1 On motion for rehearing Chief Justice Pleasants demonstrates, according to our view, that if it be conceded that the petition sought to allege such a cause of action, it fails to show any damages, and is therefore insufficient as a basis for a cause of action upon that theory. For that reason, and for the further reason that we have concluded that plaintiffs had no intention of pleading a cause of action for failure to reasonably develop the land for sulphur under the lease, it is unnecessary to consider the petition further from that standpoint.

The fact, however, that the majority of the Court of Civil Appeals was unable to determine just what particular cause of action plaintiffs intended to assert, whether for damages on account of an alleged conspiracy, for specific performance, or for failure to reasonably develop the land for sulphur under the lease, and the fact that the dissenting judge was able, after sifting the pleading and correlating isolated and disjointed allegations, to extract only an alleged cause of action for failure to reasonably develop the land; and the further fact that we have reached the conclusion that plaintiffs did not primarily intend to assert a cause of action on the theory of failure to reasonably develop, but attempted to allege only a cause of *57 action predicated on a conspiracy, — all show the inadequacy of the petition to “state the cause of action with such a reasonable degree of certainty as would give full notice to the defendants of the character of the claim or demand made against them, so as to enable them to make their defense.”

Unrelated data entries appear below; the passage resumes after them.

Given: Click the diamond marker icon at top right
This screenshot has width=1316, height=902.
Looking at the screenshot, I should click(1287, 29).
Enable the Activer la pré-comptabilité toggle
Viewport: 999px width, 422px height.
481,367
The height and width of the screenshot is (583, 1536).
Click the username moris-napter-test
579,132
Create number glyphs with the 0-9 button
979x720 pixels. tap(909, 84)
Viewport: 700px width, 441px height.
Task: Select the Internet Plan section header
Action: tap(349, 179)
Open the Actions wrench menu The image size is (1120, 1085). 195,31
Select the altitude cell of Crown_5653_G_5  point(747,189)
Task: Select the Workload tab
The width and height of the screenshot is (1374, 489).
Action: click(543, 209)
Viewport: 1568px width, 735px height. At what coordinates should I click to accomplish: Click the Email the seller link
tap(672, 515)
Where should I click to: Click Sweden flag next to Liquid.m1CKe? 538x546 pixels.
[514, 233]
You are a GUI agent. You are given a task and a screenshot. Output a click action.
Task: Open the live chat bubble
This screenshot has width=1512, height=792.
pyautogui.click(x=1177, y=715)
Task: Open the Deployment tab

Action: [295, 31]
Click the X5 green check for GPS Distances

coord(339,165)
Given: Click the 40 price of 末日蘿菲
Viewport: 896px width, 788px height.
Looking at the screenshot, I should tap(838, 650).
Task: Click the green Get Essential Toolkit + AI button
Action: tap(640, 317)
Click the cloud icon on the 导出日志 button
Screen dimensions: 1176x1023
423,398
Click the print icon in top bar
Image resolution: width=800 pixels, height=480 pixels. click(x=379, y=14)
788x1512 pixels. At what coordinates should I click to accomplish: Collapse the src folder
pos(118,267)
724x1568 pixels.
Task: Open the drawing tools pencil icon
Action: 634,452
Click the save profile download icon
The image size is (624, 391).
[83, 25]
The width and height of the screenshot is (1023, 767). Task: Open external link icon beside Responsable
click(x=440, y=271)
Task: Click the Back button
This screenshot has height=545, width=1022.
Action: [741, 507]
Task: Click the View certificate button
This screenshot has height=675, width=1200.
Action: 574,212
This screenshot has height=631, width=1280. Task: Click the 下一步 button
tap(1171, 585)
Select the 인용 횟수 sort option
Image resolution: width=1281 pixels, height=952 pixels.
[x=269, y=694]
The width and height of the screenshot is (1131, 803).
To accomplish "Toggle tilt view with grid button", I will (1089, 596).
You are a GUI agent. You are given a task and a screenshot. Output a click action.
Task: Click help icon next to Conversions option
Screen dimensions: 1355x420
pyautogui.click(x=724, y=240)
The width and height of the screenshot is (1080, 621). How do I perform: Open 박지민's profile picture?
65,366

2 Plaintiffs, however, in effect assert that if the petition contained allegations of fact sufficient to furnish the essential elements of a cause of action, although stated in a confused, illogical and argumentative manner, nevertheless the complaints urged against it went only to form rather than substance, and could not be set up by a general demurrer alone. They invoke the rule that as against a general demurrer “if upon a fair, reasonable construction, giving to all ambiguities the reasonable interpretation most favorable to the pleading, there appears in it sufficient facts to show a legal right in the pleader, the general demurrer should be overruled.” But the trouble here is manifestly not a lack of allegations, nor altogether a meagerness of essential allegations, but a superabundance of doubtful allegations. In such a case, even as against a general demurrer, all doubtful pleadings must be construed against the pleader. Webb County v. School Trustees, 95 Texas, 131, 136. The complaint here goes beyond form to the substance of the pleading. In Missouri the statutory requirements are almost identically the same as ours, and in the case of Sidway v. Missouri Land & Livestock Co., 163 Mo., 343, 63 S. W., 705, 714, the Supreme Court of that state very aptly put the rule which we think applicable in this language:

“And notwithstanding our statute requires pleadings to be liberally construed, etc., this only extends to the form of the pleadings, and does not apply to the fundamental requirements of a good pleading; and the pleader is not allowed now, any more than formerly, by inserting doubtful or uncertain allegations in a pleading, to throw upon his adversary the hazard of correctly interpreting its meaning.”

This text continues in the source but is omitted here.